If referring to an individual datum, then categorical or numeric.

There is generally some expectation of order and organization.

Some examples:
- Structured data formats, e.g., xml, json, csv, tsv
  (not necess. the contents).
- Language-specific data objects, e.g., dict, list, tree
  (not necess. the contents).
- Categorical elements (types), e.g., gender, party, shape
- Numerical elements (quantities), e.g., price, time, dimension

Unstructured

Raw, messy data, often of a high-level nature.

Requires parsing or object/pattern recognition.

Usually, high-level impressions of human or natural phenomena.

These types require more preprocessing steps.

Some examples:
- Unstructured data formats, e.g., txt, mov, wav, mp3, w4, png.
- Encodings: utf-8 (text); rgb pixels (images); waveform, pitch, and intensity (audio)
- Video is just ordered and aligned frames of image and audio.

Required reading: Structured vs. unstructured data

Bits and bytes

Electronic information is stored as binary switches—0s and 1s.

A single switch is called a bit.

These switches come in packets of eight, called bytes.

How many ways are there to configure one byte?

They are ordered, so the answer is: $2^8 = 256$

Let's look at how bytes make up different data types.

Numbers

For computers, there are two main types of numeric data.

These are integers and floating point numbers.

"Ints" are positive and negative counting numbers,

and "floats" are decimal numbers.

Int byte allotments depend on size and programming language.

Floats take up 4 or 8 bytes, depending on the precision level.

Integers are always exact, while floats can be approximate.

This means big ints can take up more space than big floats!

For counting and indexing, use ints.

For for math and calculation, use floats.

Text

Natural languaue texts are sequences of symbols.

There is no such thing as "plain text."

How are individual symbols represented (encoded)?

As sequences of bytes!

How many?
- It's actually variable, which took a lot of trouble to figure out.
- Originally, the English-centric world stuck to single bytes (ASCII),
- but only seven bits were used,
- and other languages stuck their characters in.
- This caused incompatibilities, consortia were held ,
- which led to the modern standard: utf-8.

Required reading: Character encodings

Text processing

Fortunately, you don't have to sweat this stuff much.

For data scientists, text is more about processing.

What's easy for humans (semantics) is hard for machines.

Common logistical challenges:
- management of character encodings
- scrubbing, e.g., removing noisy, automated content
- domain (topic/content source) and language specificity
- segmentation, or separation into "appropriate" chunks

Text processing (tweets)

Twitter is a source of unstructured text. Not only are the characters of different languages mixed throughout, but it is also dense with ASCII-derived emoticons and multi-byte emojis.

Images

There are two main types of image data.

Raster images made up of tiny dots have set resolutions,

while vector images are recipes with infinite resoluton.

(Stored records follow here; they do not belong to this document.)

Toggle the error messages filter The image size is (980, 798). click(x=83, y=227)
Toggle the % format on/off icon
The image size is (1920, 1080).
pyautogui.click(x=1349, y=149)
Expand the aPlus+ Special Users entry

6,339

The two have different value.

Raster images are good for rendering the real world,

while vector images are good for rendering designs.

So as sources of data, we'll focus on rasters,

and for brevity, just call these "images."

Required reading: Raster vs. vector images

Image data

Images are two-dimensional arrays of color.

There are tiny dots called pixels arranged in a grid.

To each pixel are devoted some "bytes."

Just how many depends on the format.

E.g., black/white images only need one byte per pixel.

This makes possible 256 shades of gray.

For color, there's the jpg/jpeg format:
- Each of red, green and blue are devoted one byte.
- RGB color combinations meld to form overall colors.
- This makes 256 x 256 x 256 ~ 16 million color possibilities.
- Unlike png, jpg has no byte for "alpha", i.e., transparency.

Image data

Audio

Digital audio is a numeric array of intensity (amplitude).

Each element in an array is called a "sample."

The number of bits given each sample sets the resolution,

and is the number of intensities that can be represented.

Audio

A sound wave, in red, represented digitally, in blue (after sampling and 4-bit quantization).

What we actually hear, though, are frequencies,

and frequencies are the rates at which intensities occur.

The number of samples per second is the sampling rate (SR).

If the SR is too low, high-frequency sounds can't be represented.

So there are two main ways to analyze audio:
- the average amplitude in the "time domain," and
- the component amplitudes in the "frequency domain."

Audio

The Fourier transform relates the function's time domain, shown in red, to the function's frequency domain, shown in blue. The component frequencies, spread across the frequency spectrum, are represented as peaks in the frequency domain.

Video

Sequences of images can be associated to audio data.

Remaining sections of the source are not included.